Headline news was shared with growers at the pre-harvest meeting when results of two field crop samples from the growing season were presented.

“It could be the largest crop ever,” said Ric Rodriguez, Heart Mountain grower and a director of the Western Sugar Cooperative board of directors. “Overall, we’ve got some nice looking beets. It’s been a remarkable growing year.”

The second sample in August showed pretty significant crop growth from the first reading, and Western Sugar was able to project that the crop in the field at that time registered an average tonnage of 19.7 tons to the acre. Average sugar content of 14.1% was measured in the August sample and that projects to 18.6% in the final crop.

“They know the growth rate, and if the crop was 19.7 tons to the acre in the field in August, they can estimate a harvested crop averaging  31.7 tons per acre this year,” Rodriguez said. “That almost 32-ton per acre crop could be even bigger depending on the weather.”

That would be a record crop for the Lovell factory district and a sizable bump up from the 2023 final average of 28.8 tons to the acre “if we can get them all processed,” he added. That qualifier is a gesture to the unknown — the weather factor.

“From what we know, the weather looks pretty good through September, but that can always change,” Rodriguez noted.
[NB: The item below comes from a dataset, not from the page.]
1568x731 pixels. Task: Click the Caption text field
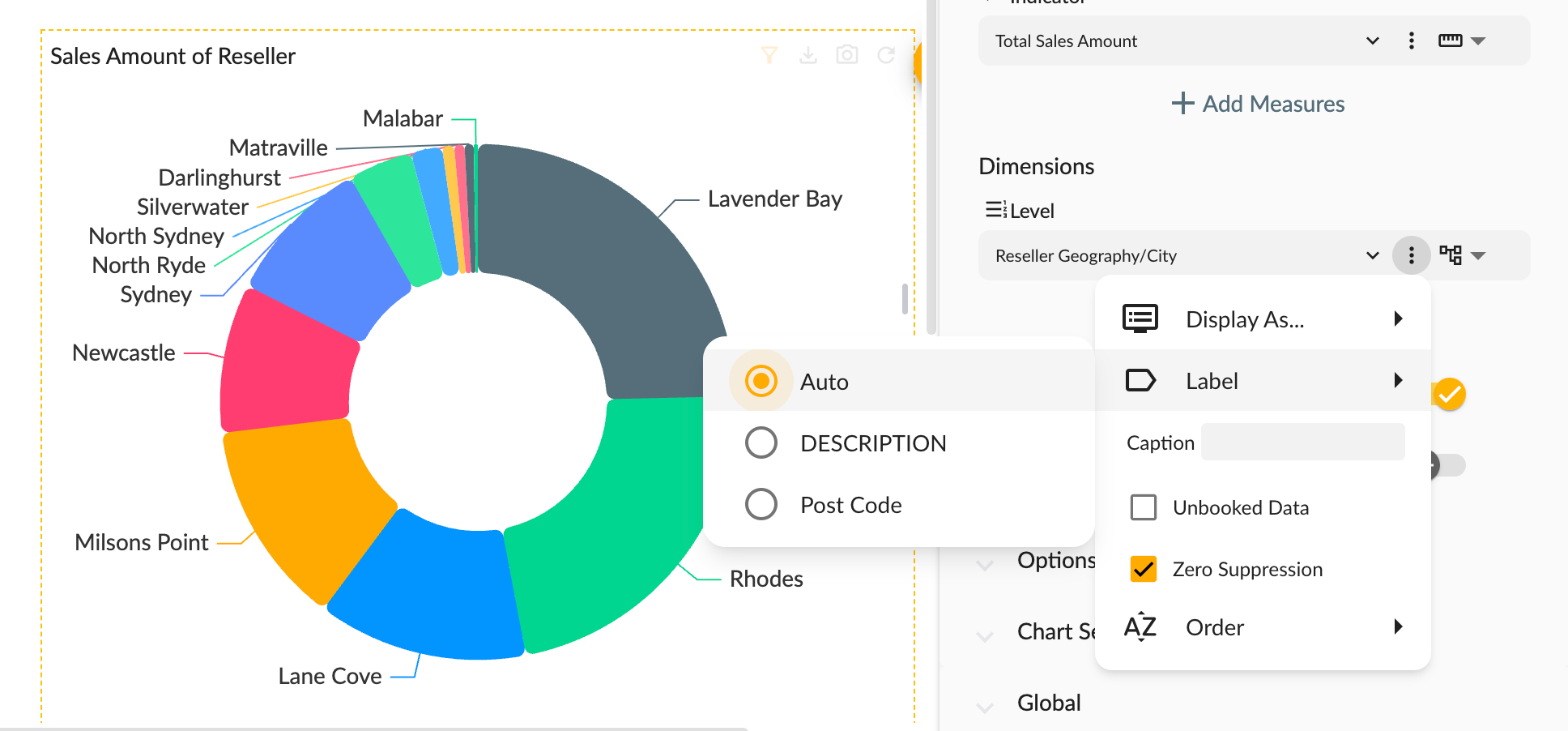coord(1302,442)
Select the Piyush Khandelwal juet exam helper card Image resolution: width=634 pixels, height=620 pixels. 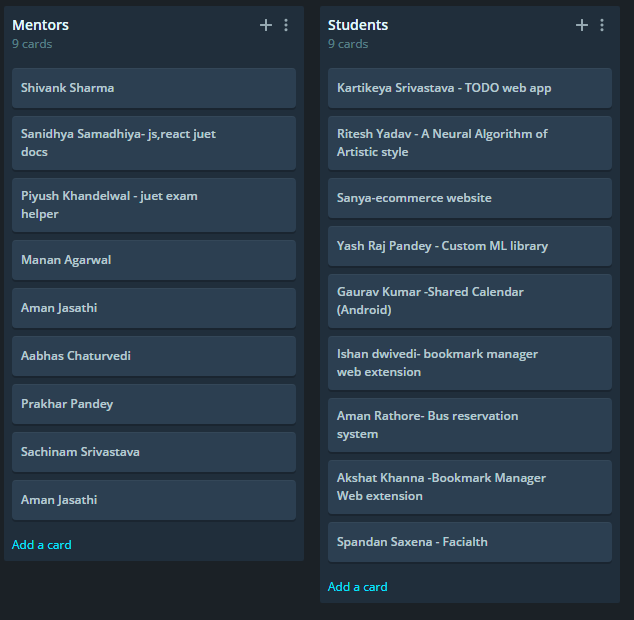pos(154,205)
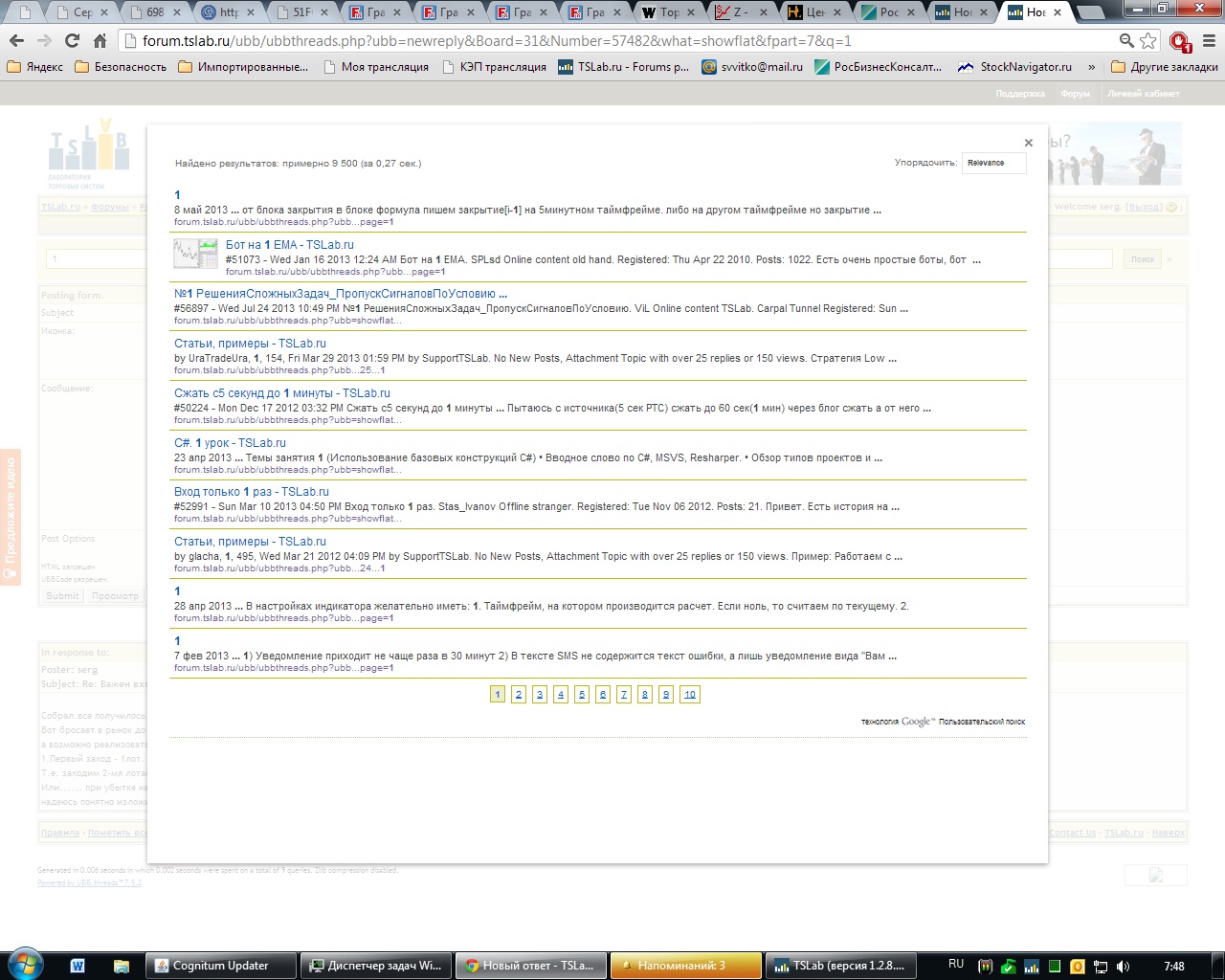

Going into the harvest season, the majority of the 2024 crop has already been sold at a price favorable to growers, he said.

    

67th harvest for Rodriguez

The excitement is still there in a harvest routine that will always get the juices flowing for Heart Mountain grower Paul Rodriguez.

The 2024 sugar beet harvest just happens to be the 67th year that he has been at it. At 92 years old, he is still active in the family farming operation headed by his son Ric Rodriguez.

Paul Rodriguez started growing sugar beets on 13 acres near Kamm’s Corner in the Heart Mountain farming area in 1957. From that meager start, he grew into the fabled role of “Sugar King,” so-called for the grower with the largest number of sugar beet acres for then Great Western Sugar Co. At the time, he was growing over 500 acres of sugar beets, a figure that that has risen to 1,500 acres of beets today.

At its heyday, Paul Rodriguez served 15 years as president of the former Big Horn Basin Sugar Beet Growers Association.

    

Stutzman retires from Western board

Longtime North End farmer Tod Stutzman of Powell has retired from the board of directors of Western Sugar Cooperative.

Stutzman was one of two Wyoming beet growers on the board. The other is Ric Rodriguez of Powell, who is secretary-treasurer of the nine-member Western Cooperative board representing growers in Wyoming, Montana, Colorado and Nebraska.

At  the cooperative’s annual meeting in January, a second Wyoming grower will be elected to the board.